** Begin PASSAGE GIVEN **
Since the Act's creation, condominium ownership has increased dramatically. This growth led to the revamping of chapter 703. In 2000, the Joint Legislative Council formed its special committee to "review all aspects of condominium law, including: the development and establishment of condominiums; the governance of condominium associations, including the establishment of an annual budget and maintenance of reserve funds; the ownership and sale of condominiums; and rental of condominiums."4 The committee also was asked to address the concerns of local governments relative to condominiums.5
In developing the new condominium legislation, the special committee members were motivated by a perception that, to many people, condominiums are a mystery. For example, some equate condominium ownership with apartment dwelling. The new law clarifies that a condominium is a form of property ownership, not land use.6 The committee also desired to make Wisconsin condominium laws understandable to consumers and condominium associations and to balance the property rights of condominium unit owners with the investment value of the condominium complex as a whole.7 The committee fulfilled its assignment by proffering extensive legislation that will have a significant impact on everyone involved with condominium transactions, including associations, unit owners, and developers.
** End PASSAGE GIVEN **
** Begin RECORDS TO PROCESS **
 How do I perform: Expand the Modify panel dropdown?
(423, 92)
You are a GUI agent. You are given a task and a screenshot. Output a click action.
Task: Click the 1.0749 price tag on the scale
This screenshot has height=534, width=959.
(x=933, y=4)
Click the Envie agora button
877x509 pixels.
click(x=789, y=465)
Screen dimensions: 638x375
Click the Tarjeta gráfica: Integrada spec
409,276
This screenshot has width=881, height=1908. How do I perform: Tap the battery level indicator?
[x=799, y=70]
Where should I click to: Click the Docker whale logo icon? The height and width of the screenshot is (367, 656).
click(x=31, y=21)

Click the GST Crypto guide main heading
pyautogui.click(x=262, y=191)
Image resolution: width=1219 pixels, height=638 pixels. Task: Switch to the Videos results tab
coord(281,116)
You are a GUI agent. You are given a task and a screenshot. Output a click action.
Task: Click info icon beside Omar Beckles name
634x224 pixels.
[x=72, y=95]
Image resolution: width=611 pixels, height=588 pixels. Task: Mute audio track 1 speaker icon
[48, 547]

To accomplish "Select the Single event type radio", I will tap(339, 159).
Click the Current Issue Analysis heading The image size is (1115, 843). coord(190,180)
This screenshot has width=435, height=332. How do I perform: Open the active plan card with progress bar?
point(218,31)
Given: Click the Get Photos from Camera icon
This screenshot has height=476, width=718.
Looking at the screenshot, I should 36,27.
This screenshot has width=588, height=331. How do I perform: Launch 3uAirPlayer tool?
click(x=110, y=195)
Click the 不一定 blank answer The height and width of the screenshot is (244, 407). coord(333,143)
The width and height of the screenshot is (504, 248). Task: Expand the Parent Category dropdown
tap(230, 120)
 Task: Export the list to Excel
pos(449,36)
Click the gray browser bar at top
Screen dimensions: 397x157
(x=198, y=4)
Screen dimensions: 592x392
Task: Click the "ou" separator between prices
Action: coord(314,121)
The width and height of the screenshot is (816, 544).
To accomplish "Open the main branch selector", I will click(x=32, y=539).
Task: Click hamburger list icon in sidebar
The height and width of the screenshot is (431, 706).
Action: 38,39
** End RECORDS TO PROCESS **
THINGS TO DO:
1/ Switch "hamburger" to "menu" in the records, beginning at the line that has "Task: Export the list to Excel" and stopping at the end of the records. Leave everything else in those lines unchanged.
2/ Resume the passage on the revision of Wisconsin condominium law from the point where it stops.

TASK-BY-TASK ANSWERS:
1/
 Task: Export the list to Excel
pos(449,36)
Click the gray browser bar at top
Screen dimensions: 397x157
(x=198, y=4)
Screen dimensions: 592x392
Task: Click the "ou" separator between prices
Action: coord(314,121)
The width and height of the screenshot is (816, 544).
To accomplish "Open the main branch selector", I will click(x=32, y=539).
Task: Click menu list icon in sidebar
The height and width of the screenshot is (431, 706).
Action: 38,39

2/
Condominium Associations: Enhanced Fiscal Responsibility
A condominium's affairs are governed by an "association," which is all of the unit owners acting as a group to manage and maintain the condominium property. Through its bylaws and rules, the association's board of directors governs condominium administration. The board's powers include handling condominium revenues and expenditures as well as levying and collecting assessments for expenses.8 The new law expands association fiscal operation duties by requiring associations to establish "statutory reserve accounts" and annual budgets.
Statutory Reserve Account: Saving for a Rainy Day. Unlike apartment renters, every condominium unit owner owns his or her unit and an undivided interest in the condominium's common elements, which is all property other than the individual units (for example, the land on which the condominium is located, building exteriors, parking lots, roads, landscaping, and recreational facilities).9 The association collects assessments from unit owners to pay for expenses to maintain the common elements.10 Because major repair costs will usually exceed an association's operating budget that is funded by assessments, associations need reserve funds to save for such contingencies.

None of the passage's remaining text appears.